Forex Video Briefing (7/16): USDX and USD/JPY after Yellen’s QA Sessions
The USD Index fell from June’s and the 2014 high of 81 then found support at 79.75. In July, the index has risen back above 80, and is around 80.50 today, unmoved by Janet Yellen’s congressional testimony. Will July’s rally continue? If it does climb above 80.60, it will clear 61.8% retracement of the June decline, and the prospect of returning to USD-strength will increase. However, a break back below 80.50 today wuold respect to 61.8% retracement, which keeps the bearish outlook alive. Another couple of clues: The RSI is overbought in the 4h chart. If the market is not bullish, this means its overbought. And the market is at most sideways so the overbought condition applies. Also note that in July the run up has been an ABC correction, and traders might see this as a gartley pattern, with bearish intent.

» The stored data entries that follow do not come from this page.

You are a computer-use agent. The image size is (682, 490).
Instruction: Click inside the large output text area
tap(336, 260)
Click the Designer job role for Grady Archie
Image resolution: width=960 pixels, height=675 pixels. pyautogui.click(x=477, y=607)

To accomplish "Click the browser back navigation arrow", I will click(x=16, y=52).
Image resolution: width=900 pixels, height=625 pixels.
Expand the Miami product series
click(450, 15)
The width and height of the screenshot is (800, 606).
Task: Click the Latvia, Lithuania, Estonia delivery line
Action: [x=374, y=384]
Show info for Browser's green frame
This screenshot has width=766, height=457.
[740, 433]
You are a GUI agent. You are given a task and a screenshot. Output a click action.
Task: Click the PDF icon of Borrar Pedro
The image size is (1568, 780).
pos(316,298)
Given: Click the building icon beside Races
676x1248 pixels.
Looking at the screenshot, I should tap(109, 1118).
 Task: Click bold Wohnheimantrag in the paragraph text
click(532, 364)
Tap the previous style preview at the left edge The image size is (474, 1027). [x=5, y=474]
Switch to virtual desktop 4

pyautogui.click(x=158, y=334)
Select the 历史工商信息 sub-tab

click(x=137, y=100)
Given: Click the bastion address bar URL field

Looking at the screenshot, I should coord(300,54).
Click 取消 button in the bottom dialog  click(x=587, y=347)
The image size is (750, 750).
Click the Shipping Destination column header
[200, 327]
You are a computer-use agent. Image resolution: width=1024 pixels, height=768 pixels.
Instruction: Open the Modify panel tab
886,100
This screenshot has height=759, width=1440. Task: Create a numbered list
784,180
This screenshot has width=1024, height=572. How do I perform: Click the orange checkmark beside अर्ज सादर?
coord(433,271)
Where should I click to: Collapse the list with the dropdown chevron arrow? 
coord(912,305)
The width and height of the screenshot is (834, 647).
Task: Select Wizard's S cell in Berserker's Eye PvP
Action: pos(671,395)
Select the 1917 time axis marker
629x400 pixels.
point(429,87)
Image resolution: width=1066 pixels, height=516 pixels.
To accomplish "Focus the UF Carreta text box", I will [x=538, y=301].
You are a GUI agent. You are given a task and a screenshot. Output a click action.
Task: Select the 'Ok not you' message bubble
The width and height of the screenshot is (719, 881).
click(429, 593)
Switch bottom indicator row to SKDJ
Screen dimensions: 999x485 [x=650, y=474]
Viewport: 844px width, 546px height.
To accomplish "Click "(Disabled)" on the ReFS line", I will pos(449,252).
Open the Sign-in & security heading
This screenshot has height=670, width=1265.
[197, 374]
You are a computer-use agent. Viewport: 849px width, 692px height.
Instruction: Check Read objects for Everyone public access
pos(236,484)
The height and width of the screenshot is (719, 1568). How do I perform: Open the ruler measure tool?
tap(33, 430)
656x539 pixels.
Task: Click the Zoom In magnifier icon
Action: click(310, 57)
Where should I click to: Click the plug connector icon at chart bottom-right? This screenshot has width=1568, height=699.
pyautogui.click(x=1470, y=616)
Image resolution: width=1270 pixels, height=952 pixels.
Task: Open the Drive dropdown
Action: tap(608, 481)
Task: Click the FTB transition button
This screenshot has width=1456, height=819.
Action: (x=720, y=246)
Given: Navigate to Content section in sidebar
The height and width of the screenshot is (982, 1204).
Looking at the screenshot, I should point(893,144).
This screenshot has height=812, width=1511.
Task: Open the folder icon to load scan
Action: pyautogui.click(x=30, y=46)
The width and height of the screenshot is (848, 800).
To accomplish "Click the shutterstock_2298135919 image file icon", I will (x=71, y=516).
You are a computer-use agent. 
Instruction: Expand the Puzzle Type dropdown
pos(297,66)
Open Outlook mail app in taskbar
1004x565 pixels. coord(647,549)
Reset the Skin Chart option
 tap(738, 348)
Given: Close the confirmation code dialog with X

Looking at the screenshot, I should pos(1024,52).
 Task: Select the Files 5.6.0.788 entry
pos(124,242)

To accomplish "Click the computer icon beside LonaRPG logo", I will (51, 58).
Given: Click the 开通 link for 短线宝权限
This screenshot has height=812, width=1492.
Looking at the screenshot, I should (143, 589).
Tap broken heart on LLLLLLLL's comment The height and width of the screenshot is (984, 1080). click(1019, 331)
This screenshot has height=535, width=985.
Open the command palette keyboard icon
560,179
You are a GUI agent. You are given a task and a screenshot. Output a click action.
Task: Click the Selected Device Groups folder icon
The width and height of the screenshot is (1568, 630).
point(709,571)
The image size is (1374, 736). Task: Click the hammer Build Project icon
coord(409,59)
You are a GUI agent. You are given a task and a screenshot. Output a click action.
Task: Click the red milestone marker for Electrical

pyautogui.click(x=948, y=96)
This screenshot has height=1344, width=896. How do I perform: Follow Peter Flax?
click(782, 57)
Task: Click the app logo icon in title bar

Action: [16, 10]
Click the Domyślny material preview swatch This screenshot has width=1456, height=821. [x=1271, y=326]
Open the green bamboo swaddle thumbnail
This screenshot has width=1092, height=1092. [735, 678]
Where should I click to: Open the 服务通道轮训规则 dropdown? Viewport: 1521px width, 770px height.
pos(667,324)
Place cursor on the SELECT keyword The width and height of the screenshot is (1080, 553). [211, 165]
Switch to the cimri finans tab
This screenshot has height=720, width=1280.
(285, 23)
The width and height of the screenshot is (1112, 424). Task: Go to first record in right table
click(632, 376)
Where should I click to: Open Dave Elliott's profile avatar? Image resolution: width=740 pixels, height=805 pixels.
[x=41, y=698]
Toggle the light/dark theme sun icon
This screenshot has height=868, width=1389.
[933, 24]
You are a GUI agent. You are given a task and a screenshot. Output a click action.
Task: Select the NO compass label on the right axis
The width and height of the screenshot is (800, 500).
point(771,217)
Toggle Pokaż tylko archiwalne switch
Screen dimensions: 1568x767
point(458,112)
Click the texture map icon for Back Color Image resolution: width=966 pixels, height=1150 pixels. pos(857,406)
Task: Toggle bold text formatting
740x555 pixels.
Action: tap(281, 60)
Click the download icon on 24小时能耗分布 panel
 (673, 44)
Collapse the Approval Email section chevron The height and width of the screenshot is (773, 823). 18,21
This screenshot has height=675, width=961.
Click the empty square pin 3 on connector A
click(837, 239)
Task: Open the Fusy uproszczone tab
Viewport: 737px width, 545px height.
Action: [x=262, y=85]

The USD/JPY was left directionless after the Janet Yellen’s 2-day event risk. It has been slightly bullish since the end of last week, but the trend since June has been bearish, and there is nothing this week that suggests a reversal of that. In the previous briefings, I noted 102 as a key resistance. Unfortunately, we did not see a test of that level. With nothing shaking up the USD, the general trend should be bearish with focus toward the 2014-lows at 100.76. We can either look for overbought conditions in the 4H chart as price approaches 102 and the falling trendline. If this rally does not develop, and price falls below 101.60, we can instead anticipate a bearish swing already in progress first toward last week’s lows around 101.10, then the 2014-lows.A break above 102 however exposes the June high around 102.80 as well as the 103 handle.